- [Aim of the task] The answer must be every line below that holds the word "width".

- [Data shown]
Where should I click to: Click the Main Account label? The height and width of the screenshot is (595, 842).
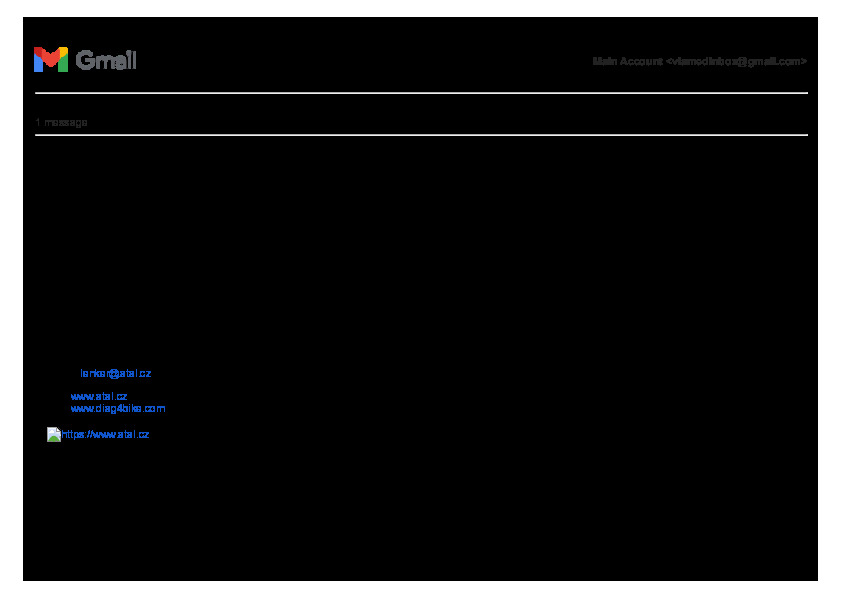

---

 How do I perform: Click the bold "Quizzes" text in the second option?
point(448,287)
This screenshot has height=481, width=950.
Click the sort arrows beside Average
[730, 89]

- [Task answer]
Where should I click to: Click the Main Account label? The height and width of the screenshot is (595, 842).
This screenshot has height=481, width=950.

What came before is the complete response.